I was told a few of my mom's students really like the format of my Ode to my Oatmeal post.  So today I will discus something that finds it's way into Ryan and I's lunch box several times a week; a turkey sandwich.  This morning I made him a turkey salad sandwich that consisted of: Two slices Nature's Own 100% whole wheat bread, 1Tbs Miracle Whip(don't skip the zip), 2tsp Publix brand brown mustard, 1/2 stalk of celery diced, 3-4oz shredded roasted turkey breast, 1/2 oz Publix sharp cheddar cheese, several pieces of spinach, and a dash of pepper and dried dill.  The nutrition analysis comes to: 313calories, 11.3g fat, 4g saturated fat, 17.6g carbohydrate, 821mg sodium.  The estimated cost of this sandwich comes to: 50 Cents.  Seriously!

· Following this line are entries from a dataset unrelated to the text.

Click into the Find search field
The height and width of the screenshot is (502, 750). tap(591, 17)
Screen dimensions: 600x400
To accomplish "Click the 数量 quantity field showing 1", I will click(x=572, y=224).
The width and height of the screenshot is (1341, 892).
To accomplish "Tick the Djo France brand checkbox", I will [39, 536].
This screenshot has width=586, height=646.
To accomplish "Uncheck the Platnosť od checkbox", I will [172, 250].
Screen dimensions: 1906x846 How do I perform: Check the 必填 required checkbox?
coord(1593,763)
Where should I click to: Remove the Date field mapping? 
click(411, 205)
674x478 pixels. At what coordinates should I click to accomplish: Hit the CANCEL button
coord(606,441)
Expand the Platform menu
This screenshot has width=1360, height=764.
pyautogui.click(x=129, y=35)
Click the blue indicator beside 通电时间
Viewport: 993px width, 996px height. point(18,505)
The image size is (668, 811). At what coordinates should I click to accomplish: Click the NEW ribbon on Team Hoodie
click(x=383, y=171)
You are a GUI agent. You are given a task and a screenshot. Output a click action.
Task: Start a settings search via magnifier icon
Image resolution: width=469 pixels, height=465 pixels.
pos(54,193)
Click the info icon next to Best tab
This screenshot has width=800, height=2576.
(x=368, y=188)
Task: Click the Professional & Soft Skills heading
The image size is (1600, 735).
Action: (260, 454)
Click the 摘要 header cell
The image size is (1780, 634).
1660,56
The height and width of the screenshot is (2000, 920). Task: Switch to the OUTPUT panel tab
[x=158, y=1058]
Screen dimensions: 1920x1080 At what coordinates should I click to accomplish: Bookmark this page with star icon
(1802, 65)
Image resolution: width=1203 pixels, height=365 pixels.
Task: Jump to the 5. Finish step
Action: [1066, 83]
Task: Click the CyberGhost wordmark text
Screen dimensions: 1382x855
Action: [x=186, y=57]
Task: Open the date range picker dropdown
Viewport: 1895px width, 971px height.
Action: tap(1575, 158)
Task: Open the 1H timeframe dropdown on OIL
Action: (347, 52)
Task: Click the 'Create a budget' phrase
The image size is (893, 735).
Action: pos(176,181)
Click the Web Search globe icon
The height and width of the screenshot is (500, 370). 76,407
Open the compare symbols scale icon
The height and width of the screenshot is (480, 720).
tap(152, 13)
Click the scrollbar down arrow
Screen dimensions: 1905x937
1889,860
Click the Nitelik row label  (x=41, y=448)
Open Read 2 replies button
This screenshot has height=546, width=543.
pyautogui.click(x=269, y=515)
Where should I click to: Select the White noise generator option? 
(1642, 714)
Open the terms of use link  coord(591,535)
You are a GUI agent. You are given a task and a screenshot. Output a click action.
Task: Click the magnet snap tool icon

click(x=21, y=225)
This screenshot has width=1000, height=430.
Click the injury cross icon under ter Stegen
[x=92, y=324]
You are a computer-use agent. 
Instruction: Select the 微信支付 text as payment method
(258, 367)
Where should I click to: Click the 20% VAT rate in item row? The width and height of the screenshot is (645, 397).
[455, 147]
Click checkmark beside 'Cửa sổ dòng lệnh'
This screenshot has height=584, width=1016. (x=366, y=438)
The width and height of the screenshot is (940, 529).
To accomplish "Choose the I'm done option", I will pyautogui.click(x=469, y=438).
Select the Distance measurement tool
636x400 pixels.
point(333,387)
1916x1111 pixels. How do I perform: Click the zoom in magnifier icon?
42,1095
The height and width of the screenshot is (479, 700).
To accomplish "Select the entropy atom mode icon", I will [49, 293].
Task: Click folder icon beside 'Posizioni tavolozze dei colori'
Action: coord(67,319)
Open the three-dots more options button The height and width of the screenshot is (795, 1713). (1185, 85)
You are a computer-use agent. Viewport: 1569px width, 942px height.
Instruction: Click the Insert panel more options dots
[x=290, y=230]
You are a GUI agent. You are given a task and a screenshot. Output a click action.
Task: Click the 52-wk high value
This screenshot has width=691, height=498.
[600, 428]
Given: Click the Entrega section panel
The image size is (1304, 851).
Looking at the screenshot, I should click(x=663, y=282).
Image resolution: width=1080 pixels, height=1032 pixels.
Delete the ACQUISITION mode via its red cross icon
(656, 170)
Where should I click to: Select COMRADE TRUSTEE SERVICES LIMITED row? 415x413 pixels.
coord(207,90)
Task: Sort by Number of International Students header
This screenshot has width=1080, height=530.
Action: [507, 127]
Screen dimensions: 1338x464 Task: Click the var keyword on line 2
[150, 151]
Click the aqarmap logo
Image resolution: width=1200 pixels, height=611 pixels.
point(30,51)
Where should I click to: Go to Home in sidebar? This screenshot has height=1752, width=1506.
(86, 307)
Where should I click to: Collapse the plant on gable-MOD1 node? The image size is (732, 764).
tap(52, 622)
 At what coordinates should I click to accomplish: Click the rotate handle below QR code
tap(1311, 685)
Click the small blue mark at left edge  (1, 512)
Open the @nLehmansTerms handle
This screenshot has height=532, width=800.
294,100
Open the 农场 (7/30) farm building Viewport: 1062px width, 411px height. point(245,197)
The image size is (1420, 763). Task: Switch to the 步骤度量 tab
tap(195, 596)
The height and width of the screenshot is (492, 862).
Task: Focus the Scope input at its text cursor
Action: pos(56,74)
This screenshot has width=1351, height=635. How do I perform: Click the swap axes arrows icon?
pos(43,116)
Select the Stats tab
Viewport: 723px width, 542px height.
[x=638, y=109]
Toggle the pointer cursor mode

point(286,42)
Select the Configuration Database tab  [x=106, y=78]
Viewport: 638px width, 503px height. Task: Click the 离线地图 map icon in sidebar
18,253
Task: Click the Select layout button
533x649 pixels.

That's only 0.00159 cents a calorie.  I'm a little surprised that the sodium is still this high, especially since we roasted the turkey breast ourselves.  But compare this sandwich to some of America's favorite turkey/chicken sandwiches.

Quiznos Small Turkey & Cheddar: 495cal, 7g sat fat, 40.5g carbhydrate, 1171mg sodium
Average cost: $5 or 0.0101 cents per calorie

Subway 6" Roasted Chicken: 320cal, 4.5g fat, 1.5g sat fat, 49g carbohydrate, 750mg sodium.
Average cost: $4 or 0.0125 cents per calorie
Remember, this one does not include any cheese, mustard, or mayo just the standard veggies.

Panera Smoked Turkey Sandwich: 560cal, 17g fat, 2.5g sat fat, 68g carbohydrate, 1960mg sodium
Average cost:$6 or 0.0107 cents per calorie

Just as I thought, it's much less expensive to pack lunch than eat out at sandwich joints.  Of course when Ryan takes lunch to work it usually includes a yogurt, apple or banana, granola bar or almonds, and a tupperware of baby carrots and celery.  Just imagine what that would cost you at one of those restaurants.